The third and final summit, on Friday, is expected to focus largely on Palestinian statehood and independence. It will bring together leaders from the 57-nation OIC, which is headquartered in Saudi Arabia.

 

A Previously Unknown Attempt to Attack Saudi Oil Port

In his remarks, al-Assaf reiterated Saudi Arabia’s longstanding position on the two-state solution to the Israel-Palestinian conflict. His comments come as the White House tries to sell its Mideast plan to Arab leaders ahead of a conference in Bahrain next month that the Palestinian leadership is boycotting.

Among those attending are Palestinian President Mahmoud Abbas, Lebanon’s Prime Minister Saad Hariri, Egyptian President Abdel-Fattah el-Sissi, Kuwaiti Emir Sheikh Sabah Al Sabah, and Abdel-Fattah Burhan, the head of Sudan’s ruling military council.

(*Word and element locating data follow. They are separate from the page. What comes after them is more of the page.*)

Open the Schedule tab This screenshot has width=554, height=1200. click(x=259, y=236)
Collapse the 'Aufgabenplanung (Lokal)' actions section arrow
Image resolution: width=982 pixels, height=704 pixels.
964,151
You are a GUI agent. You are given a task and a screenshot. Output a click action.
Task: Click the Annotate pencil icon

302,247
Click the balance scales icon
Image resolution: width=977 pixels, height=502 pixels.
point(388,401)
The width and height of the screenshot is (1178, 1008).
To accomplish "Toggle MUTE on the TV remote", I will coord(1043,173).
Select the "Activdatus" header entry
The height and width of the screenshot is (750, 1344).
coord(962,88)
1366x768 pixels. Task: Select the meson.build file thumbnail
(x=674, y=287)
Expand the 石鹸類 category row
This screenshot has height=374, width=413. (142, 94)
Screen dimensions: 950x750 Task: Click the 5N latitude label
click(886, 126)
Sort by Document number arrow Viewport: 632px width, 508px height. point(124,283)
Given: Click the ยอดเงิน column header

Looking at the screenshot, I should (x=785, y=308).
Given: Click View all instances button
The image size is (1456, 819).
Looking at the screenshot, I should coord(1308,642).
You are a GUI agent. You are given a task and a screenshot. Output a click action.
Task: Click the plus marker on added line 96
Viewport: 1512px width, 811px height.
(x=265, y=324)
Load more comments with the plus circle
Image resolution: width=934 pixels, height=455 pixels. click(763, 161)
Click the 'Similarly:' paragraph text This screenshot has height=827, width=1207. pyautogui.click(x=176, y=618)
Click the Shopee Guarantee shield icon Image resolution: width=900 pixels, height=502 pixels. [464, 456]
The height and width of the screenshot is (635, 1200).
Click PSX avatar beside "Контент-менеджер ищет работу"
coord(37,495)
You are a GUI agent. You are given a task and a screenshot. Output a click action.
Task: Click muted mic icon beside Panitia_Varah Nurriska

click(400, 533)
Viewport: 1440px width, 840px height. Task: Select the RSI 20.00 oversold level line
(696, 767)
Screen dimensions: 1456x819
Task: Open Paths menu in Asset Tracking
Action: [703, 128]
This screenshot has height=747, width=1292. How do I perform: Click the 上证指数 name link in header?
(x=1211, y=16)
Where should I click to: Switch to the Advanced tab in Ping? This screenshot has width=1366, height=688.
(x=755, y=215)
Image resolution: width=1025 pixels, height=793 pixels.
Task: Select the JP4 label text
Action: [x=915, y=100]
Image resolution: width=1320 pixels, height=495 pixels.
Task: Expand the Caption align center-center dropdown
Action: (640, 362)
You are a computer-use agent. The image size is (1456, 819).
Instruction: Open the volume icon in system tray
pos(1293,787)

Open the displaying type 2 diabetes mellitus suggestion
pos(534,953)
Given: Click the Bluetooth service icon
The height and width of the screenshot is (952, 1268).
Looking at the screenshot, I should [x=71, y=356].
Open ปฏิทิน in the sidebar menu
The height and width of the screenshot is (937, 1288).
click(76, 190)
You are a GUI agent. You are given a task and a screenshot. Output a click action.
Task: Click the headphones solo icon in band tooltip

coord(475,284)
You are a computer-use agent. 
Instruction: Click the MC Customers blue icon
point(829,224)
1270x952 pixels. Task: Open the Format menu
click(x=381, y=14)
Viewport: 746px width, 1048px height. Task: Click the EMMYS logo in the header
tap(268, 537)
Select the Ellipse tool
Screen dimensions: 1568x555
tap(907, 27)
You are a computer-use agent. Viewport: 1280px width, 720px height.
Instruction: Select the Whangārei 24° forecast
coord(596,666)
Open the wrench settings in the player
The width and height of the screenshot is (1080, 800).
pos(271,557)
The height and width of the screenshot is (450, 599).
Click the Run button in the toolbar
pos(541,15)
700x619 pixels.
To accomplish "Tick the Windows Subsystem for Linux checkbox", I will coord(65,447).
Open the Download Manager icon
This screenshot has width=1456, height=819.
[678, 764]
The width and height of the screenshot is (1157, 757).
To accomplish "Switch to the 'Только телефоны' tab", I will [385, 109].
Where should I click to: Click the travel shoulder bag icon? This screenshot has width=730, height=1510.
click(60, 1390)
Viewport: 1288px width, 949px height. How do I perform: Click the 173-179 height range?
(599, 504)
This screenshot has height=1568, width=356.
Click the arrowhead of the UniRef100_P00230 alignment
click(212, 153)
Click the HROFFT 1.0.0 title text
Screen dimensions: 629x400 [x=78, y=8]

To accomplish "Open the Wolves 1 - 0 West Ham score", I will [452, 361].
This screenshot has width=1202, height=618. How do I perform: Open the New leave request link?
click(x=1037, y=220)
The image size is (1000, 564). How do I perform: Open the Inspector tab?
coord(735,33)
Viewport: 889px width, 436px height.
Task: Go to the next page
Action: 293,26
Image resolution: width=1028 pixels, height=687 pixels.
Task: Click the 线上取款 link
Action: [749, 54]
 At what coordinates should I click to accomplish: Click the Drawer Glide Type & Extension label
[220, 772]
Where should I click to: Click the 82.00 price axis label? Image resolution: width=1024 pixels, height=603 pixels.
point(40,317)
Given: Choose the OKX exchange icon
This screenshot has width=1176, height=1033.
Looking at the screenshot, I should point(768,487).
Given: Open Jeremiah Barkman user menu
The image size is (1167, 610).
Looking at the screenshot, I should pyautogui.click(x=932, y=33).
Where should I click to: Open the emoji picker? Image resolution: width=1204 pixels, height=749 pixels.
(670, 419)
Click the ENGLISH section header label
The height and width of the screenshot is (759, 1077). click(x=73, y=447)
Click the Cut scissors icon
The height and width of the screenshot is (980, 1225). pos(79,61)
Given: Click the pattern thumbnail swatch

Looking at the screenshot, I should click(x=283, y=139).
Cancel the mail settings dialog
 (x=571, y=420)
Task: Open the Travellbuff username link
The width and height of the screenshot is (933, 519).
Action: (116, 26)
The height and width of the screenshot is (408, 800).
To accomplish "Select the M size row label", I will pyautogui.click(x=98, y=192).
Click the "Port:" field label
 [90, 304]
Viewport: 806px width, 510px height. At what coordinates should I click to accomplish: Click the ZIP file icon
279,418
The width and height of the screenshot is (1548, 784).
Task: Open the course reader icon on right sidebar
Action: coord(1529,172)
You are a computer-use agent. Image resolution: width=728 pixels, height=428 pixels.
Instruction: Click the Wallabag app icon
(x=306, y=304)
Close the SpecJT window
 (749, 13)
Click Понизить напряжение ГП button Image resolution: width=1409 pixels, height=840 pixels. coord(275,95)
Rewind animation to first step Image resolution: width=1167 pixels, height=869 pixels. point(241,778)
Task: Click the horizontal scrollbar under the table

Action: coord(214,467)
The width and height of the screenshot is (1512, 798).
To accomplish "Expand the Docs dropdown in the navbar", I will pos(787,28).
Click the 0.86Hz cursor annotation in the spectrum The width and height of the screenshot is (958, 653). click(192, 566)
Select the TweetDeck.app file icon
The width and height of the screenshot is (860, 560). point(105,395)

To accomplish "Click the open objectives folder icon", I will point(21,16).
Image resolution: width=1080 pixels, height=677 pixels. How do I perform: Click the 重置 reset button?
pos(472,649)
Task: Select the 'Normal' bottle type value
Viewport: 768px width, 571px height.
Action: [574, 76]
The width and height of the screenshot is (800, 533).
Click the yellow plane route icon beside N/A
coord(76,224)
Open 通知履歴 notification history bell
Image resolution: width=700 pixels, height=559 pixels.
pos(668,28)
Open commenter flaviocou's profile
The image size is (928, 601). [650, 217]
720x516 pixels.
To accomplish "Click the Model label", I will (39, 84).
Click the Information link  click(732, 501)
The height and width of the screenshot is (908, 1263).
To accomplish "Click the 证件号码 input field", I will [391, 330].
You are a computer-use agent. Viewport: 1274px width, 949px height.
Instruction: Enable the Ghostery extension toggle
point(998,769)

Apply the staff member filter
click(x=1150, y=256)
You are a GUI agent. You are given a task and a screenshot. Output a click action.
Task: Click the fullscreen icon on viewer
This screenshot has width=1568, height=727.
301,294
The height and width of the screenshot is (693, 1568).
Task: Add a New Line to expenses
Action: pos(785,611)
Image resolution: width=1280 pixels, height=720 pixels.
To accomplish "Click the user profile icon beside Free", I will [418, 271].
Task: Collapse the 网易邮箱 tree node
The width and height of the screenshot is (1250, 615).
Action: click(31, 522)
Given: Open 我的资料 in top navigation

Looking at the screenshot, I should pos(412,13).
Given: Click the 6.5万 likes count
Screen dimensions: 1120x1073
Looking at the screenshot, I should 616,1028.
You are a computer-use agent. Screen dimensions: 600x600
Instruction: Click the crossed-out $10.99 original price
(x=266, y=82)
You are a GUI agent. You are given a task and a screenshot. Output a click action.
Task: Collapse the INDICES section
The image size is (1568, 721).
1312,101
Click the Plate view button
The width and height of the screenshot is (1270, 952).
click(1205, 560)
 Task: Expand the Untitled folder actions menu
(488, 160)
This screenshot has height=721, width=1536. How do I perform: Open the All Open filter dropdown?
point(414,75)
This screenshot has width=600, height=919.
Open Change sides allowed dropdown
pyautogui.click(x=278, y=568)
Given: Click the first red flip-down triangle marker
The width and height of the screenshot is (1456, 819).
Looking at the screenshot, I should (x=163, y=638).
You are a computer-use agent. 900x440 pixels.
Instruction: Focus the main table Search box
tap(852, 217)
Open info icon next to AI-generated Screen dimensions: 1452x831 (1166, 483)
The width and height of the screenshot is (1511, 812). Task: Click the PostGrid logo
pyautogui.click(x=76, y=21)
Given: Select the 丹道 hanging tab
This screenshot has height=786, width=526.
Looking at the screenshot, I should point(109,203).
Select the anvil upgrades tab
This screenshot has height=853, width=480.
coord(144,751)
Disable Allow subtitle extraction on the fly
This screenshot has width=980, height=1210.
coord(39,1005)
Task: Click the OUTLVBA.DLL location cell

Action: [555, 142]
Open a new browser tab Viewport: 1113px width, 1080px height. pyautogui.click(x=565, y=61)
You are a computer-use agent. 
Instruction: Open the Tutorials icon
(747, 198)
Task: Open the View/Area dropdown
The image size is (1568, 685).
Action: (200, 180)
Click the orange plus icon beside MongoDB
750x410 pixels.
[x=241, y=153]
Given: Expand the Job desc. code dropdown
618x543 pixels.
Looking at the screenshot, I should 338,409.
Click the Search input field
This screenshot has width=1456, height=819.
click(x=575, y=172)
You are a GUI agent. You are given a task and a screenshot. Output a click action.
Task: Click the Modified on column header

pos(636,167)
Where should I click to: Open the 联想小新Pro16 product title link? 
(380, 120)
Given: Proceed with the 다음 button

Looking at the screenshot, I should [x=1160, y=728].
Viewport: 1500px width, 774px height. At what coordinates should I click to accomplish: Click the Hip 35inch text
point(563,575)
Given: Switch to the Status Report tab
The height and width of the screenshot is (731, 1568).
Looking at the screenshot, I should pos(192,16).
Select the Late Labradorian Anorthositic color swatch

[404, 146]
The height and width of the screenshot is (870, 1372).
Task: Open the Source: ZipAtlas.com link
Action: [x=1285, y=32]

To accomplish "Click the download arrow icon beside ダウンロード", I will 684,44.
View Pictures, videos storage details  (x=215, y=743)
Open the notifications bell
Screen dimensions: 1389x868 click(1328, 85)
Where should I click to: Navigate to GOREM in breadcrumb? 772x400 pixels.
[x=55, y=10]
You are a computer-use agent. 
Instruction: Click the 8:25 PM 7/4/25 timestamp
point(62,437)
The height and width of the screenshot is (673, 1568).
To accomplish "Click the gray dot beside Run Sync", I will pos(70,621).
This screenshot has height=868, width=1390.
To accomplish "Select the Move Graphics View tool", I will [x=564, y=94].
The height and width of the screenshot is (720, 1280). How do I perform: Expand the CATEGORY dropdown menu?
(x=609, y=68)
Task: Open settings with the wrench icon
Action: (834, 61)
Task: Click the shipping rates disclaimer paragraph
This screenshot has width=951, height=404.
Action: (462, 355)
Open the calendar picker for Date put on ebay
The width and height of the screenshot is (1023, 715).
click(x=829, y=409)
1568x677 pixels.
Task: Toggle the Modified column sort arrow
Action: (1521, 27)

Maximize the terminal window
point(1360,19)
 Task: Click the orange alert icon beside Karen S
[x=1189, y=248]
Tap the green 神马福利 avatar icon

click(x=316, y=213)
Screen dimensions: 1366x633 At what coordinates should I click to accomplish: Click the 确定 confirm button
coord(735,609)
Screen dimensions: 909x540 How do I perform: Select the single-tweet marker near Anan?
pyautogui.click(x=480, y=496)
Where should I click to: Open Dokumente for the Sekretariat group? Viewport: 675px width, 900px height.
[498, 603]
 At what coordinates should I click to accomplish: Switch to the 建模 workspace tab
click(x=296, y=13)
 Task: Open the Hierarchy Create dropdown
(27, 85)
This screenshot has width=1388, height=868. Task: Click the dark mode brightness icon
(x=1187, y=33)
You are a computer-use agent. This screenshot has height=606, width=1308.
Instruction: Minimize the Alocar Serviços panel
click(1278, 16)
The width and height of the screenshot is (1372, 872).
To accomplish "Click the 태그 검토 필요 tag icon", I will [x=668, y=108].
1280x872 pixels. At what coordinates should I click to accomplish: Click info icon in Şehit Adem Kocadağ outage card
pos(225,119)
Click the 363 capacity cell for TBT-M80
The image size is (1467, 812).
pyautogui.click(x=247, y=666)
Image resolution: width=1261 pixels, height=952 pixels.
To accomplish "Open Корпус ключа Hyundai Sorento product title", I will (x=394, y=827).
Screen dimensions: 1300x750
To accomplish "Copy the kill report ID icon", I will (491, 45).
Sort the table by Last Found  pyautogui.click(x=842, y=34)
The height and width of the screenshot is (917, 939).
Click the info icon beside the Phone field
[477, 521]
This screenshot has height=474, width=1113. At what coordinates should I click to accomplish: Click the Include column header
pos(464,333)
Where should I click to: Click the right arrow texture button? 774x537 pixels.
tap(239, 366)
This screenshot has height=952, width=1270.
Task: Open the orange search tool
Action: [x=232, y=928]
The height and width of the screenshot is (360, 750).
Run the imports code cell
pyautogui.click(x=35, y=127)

It marks the first international conference for Burhan since the ouster of longtime leader Omar al-Bashir from power in April.

Also participating is Turkish Foreign Minister Mevlut Cavusoglu, whose country has uneasy ties with Saudi Arabia, particularly after the killing of Saudi writer Jamal Khashoggi in the Saudi Consulate in Istanbul last year.

Al-Assaf’s comments on Iran appeared to mirror remarks made by President Donald Trump’s national security adviser, John Bolton, who warned Iran on Wednesday that any attacks in the Persian Gulf will draw a “very strong response” from the U.S.

Speaking to journalists in the UAE, Bolton said there had been a previously unknown attempt to attack the Saudi oil port of Yanbu as well, which he also blamed on Iran.

Referring to U.S. deployments of an aircraft carrier and B-52 bombers to the Persian Gulf, Bolton said: “The point is to make it very clear to Iran and its surrogates that these kinds of action risk a very strong response from the United States.”

Unclear How Many Troops Would Be Sent

For years before becoming national security adviser, Bolton called for overthrowing Iran’s government in interviews and in paid speaking engagements before an Iranian exile group.

Meanwhile, Trump said this week the U.S. wasn’t “looking to hurt Iran at all.” During a visit to Tokyo this week, Trump appeared to welcome negotiations with Iran.

“We’re not looking for regime change — I just want to make that clear. We’re looking for no nuclear weapons.” — President Donald Trump

“We’re not looking for regime change — I just want to make that clear,” Trump said. “We’re looking for no nuclear weapons.”

Also on Wednesday, acting U.S. Defense Secretary Patrick Shanahan said some 900 troops would be deployed to Qatar and Saudi Arabia to reinforce the tens of thousands already in the Middle East. Another 600 have had their deployment in the region extended.

“The Iranian threat to our forces in the region remains,” Shanahan said.

It’s unclear how many of those troops would be sent to Saudi Arabia. Sending a large number of troops to Saudi Arabia could potentially spark a backlash from Muslims around the world because the country is also home to Islam’s two holiest sites in Mecca and Medina.

Osama bin Laden’s al-Qaida launched the Sept. 11 attacks, in part over America’s military presence in the kingdom.

The late King Abdullah refused to allow U.S. bases in Saudi Arabia for the Iraq invasion in 2003, though he permitted them during the first Gulf War in 1991.